Poeira ao vento

Não foi por acaso, aquelas coisas agridem-me como um gentil soco nas fuças. Fechar-me em um invólucro filosófico foi indiscutivelmente a pior idéia que já tive nesses tempos pra lá de miseráveis, por dentro sou um monstro. Poucas pessoas tiveram a oportunidade de me conhecer realmente por dentro, sou duas pessoas, ou melhor, sou uma pessoa enjaulando a outra.

Sempre funcionou esse singelo esquema, a mente conclui que a gentileza e a bondade era o único caminho plausível e o corpo gosta desse conclusão humanitária, sorrisos, afetos e a ajuda completamente sincera nunca deixaram de jorrar de uma fonte plena de moedinhas dos desejos. Já a alma é uma outra pessoa completamente oposta, realista, coisa que a tornava desesperançosa, rancorosa, com uma incômoda consciência extrema da realidade, confiante em apenas uma coisa: tudo acaba.
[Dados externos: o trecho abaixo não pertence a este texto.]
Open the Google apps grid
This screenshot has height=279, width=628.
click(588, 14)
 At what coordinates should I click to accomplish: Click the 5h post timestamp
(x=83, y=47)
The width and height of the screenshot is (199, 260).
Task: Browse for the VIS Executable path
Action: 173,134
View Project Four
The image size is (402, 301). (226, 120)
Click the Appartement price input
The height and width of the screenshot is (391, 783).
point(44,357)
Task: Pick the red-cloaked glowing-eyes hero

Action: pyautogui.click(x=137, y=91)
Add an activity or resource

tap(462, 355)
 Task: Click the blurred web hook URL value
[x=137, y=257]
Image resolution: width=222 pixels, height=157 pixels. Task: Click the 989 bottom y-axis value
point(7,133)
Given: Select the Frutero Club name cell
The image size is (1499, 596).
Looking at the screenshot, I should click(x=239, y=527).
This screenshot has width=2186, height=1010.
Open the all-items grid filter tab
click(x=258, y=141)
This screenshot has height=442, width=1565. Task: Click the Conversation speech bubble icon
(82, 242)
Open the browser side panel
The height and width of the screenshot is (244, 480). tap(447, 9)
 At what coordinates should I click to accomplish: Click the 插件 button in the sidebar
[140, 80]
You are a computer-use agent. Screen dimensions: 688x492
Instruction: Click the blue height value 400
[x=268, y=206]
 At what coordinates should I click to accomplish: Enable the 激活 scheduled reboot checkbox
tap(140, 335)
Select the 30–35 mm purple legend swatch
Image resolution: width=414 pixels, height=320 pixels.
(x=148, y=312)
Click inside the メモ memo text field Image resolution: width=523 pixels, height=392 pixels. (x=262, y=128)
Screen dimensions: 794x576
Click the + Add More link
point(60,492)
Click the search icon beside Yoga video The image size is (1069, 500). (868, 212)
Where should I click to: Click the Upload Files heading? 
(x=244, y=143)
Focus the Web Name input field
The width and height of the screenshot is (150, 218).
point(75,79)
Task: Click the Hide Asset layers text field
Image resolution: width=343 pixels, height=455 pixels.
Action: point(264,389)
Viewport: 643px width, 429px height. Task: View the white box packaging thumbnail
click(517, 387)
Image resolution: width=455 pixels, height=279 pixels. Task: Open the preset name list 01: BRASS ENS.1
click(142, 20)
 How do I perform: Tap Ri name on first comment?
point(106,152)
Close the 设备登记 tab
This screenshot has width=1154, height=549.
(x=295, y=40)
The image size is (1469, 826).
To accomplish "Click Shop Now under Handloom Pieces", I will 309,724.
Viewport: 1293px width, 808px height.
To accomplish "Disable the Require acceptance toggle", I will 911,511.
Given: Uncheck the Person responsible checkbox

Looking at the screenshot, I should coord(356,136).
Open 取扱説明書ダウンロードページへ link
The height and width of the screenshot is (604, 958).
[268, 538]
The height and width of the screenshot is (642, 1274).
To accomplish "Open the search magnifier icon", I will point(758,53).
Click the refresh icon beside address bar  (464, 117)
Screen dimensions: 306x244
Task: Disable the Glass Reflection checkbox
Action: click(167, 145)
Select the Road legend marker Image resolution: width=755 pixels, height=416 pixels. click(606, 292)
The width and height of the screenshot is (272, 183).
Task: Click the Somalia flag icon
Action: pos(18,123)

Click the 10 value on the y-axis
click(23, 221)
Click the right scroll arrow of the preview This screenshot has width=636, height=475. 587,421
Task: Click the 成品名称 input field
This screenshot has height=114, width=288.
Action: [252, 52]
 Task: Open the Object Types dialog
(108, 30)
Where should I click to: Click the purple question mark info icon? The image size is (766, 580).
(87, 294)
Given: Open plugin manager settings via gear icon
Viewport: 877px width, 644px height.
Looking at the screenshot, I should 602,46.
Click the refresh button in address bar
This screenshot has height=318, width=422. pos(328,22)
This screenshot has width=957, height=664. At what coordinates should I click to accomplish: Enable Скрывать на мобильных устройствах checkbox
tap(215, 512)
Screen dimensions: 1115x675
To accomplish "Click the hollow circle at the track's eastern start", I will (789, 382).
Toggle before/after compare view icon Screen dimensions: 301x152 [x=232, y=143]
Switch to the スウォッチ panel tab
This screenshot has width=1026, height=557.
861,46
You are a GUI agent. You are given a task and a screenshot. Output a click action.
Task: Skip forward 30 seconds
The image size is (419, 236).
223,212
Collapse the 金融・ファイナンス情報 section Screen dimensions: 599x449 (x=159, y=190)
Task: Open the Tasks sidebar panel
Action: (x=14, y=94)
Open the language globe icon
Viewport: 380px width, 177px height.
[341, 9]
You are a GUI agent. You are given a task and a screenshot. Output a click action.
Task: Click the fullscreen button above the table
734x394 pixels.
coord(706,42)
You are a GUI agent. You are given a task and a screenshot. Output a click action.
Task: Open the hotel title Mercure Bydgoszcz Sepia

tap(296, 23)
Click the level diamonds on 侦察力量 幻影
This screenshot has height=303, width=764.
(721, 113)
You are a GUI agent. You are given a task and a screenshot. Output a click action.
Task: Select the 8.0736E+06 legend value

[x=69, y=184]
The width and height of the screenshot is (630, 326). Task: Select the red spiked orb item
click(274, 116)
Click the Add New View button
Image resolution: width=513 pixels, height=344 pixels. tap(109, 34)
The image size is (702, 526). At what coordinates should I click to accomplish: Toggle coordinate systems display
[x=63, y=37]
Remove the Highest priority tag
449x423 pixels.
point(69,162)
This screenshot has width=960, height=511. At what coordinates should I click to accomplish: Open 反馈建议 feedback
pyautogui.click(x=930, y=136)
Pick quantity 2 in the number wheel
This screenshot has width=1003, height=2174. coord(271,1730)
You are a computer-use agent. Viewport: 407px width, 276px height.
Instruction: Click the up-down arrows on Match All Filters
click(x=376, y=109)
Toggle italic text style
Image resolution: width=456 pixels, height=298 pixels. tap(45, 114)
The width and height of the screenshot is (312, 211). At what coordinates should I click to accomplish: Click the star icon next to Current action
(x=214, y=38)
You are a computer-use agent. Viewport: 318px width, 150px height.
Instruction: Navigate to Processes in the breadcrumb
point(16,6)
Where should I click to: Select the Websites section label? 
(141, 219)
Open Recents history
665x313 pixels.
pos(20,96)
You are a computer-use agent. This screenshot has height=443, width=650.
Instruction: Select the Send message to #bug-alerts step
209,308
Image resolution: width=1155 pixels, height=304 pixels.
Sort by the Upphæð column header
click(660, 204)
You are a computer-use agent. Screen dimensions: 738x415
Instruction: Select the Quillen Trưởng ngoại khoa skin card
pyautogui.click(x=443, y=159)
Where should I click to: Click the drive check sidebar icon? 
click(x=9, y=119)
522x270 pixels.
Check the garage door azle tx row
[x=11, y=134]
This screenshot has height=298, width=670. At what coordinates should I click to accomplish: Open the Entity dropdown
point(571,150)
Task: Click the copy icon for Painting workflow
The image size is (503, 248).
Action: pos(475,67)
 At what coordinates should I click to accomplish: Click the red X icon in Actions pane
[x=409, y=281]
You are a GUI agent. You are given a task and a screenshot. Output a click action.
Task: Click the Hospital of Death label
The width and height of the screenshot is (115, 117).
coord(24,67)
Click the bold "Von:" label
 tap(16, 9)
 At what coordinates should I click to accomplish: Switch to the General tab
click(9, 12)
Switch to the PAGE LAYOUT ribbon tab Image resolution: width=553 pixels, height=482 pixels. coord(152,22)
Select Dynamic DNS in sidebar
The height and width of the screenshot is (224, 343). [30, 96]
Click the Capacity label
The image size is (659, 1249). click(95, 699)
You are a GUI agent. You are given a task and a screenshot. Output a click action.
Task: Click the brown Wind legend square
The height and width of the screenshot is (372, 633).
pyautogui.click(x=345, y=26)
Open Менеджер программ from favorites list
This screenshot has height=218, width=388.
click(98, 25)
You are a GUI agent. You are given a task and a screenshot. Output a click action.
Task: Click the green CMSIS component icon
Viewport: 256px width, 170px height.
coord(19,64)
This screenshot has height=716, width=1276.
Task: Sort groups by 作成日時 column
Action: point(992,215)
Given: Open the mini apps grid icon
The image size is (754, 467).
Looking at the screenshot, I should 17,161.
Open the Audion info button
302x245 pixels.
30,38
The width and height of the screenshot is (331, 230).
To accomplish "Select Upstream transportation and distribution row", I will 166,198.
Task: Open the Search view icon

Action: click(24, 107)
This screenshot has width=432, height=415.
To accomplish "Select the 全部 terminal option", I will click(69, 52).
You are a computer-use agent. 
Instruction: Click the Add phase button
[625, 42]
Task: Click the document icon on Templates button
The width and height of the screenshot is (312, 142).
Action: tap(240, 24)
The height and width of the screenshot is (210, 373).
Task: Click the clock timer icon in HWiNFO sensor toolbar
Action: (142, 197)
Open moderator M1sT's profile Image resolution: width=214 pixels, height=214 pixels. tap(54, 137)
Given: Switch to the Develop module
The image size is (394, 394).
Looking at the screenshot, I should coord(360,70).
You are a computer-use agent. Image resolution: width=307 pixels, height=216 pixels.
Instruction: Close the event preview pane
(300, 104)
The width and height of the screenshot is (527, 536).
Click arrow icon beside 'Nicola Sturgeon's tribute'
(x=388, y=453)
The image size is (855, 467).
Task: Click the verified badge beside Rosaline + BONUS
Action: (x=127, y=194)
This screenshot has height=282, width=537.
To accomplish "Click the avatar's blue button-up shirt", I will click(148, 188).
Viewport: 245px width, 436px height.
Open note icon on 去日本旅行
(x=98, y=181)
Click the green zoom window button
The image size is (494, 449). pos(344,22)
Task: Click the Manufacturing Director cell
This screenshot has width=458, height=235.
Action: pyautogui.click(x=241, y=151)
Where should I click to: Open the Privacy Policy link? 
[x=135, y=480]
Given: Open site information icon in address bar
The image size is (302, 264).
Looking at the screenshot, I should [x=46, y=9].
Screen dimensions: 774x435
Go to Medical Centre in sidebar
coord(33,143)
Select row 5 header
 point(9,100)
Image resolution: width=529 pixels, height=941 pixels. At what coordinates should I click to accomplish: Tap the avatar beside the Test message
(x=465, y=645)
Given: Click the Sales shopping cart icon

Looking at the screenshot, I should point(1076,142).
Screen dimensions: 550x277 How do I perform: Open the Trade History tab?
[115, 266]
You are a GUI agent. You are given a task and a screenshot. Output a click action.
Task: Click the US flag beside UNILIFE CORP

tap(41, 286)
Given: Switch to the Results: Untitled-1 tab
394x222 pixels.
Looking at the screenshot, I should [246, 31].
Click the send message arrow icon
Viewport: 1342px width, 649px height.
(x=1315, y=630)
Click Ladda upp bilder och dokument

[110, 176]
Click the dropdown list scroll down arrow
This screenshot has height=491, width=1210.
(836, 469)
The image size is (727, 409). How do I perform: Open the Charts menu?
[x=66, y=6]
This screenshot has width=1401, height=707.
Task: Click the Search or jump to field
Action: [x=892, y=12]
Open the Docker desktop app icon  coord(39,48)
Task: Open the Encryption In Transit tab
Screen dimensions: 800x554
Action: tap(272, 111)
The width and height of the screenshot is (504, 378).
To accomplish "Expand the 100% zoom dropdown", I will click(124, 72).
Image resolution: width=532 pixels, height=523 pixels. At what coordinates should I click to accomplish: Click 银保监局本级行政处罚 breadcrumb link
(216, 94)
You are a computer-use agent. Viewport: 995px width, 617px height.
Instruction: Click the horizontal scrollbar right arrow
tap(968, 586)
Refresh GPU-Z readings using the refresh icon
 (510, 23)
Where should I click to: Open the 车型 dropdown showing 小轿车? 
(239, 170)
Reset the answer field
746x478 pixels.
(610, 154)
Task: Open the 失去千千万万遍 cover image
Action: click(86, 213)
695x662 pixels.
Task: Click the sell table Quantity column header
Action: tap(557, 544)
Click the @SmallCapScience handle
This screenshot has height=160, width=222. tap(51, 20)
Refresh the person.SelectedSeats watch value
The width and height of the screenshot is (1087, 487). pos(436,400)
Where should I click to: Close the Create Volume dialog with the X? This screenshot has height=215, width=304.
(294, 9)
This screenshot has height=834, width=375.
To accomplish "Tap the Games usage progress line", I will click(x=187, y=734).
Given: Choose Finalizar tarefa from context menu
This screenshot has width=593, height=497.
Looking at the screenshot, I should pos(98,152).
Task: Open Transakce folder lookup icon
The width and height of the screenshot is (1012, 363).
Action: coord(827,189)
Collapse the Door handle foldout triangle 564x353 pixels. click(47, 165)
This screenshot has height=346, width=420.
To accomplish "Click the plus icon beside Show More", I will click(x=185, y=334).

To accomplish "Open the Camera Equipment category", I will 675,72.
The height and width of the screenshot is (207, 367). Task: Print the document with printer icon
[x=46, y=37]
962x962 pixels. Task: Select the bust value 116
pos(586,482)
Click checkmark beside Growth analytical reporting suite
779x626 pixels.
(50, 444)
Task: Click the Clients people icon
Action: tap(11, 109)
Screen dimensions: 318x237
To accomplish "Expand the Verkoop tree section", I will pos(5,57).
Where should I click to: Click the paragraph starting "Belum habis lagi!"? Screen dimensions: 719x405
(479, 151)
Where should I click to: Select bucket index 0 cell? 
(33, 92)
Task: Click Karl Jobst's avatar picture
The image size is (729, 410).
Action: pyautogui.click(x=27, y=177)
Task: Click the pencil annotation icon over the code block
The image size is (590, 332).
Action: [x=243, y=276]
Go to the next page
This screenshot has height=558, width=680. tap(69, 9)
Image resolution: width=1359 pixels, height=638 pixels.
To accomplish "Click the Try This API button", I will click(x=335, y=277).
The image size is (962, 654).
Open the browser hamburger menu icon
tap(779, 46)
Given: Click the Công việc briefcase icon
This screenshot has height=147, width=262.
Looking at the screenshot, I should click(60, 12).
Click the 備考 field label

Mas uma pergunta sempre me corroeu: Quem eu sou realmente? Não faz sentido dizer que eu sou o que sou por dentro, a alma atormentada, pois é o “por fora” que está no mundo vivendo, uma coisa eu acredito “você é o que você faz e não aquilo em que acredita”, as ações de um mundinho material suplantam as filosofias da alma com extrema facilidade.

Mas se eu sou aquela pessoa por fora o que significa o que vem de dentro? A verdade? Os desejos do coração? Não posso dizer pois simplesmente não tenho sabedoria suficiente.

Acho que sou duas pessoas diferentes ao mesmo tempo, metade, cinqüenta por cento. Sempre antes de falar a mesma coisa duas palavras me vem a mente, antes de uma crítica duas visões sobre o objeto me perturbam, sempre os extremos das coisas, ou você é bom ou é mau. Mas na prática isso nunca acontece a definição perfeita do ser, prova viva sou eu lutando entre o médico e o monstro.

Isso tudo foi resultado dessa merda de filosofia em que eu me meti até o dia que resolvi sair dessa, foi o mais doloroso dia da minha vida.

Foi como sair de um calabouço de tortura para um gramado ameno e ensolarado e ser recebido com um soco na cara de uma força muito maior do que aquela que me torturava no calabouço, a vida em si, a realidade e empesteava o ar me enchia forçadamente os pulmões, foi como passar minutos privado de respirar e dar um suspiro profundo em meio a fumaça.

As coisas acontecem todas contra sua vontade, o tempo segue a uma velocidade incomparável sem ligar para reflexões sobre como devemos agir, entrei assim na realidade, perdido, como se tentasse vencer um exército com reles argumentos antigos.

Agora estou aqui, coisas boas e ruins me acontecendo a todo momento, coisas banais de uma vida banal, assim como é a vida de todos inclusive a vida do mais tolo que julga aproveitá-la, não somos nada se não uma pá de ridículos estereótipos dos quais nos tornamos devotos seguidores apaixonados, cegos e babões.

Você é o que você faz, o que você diz não vale nada.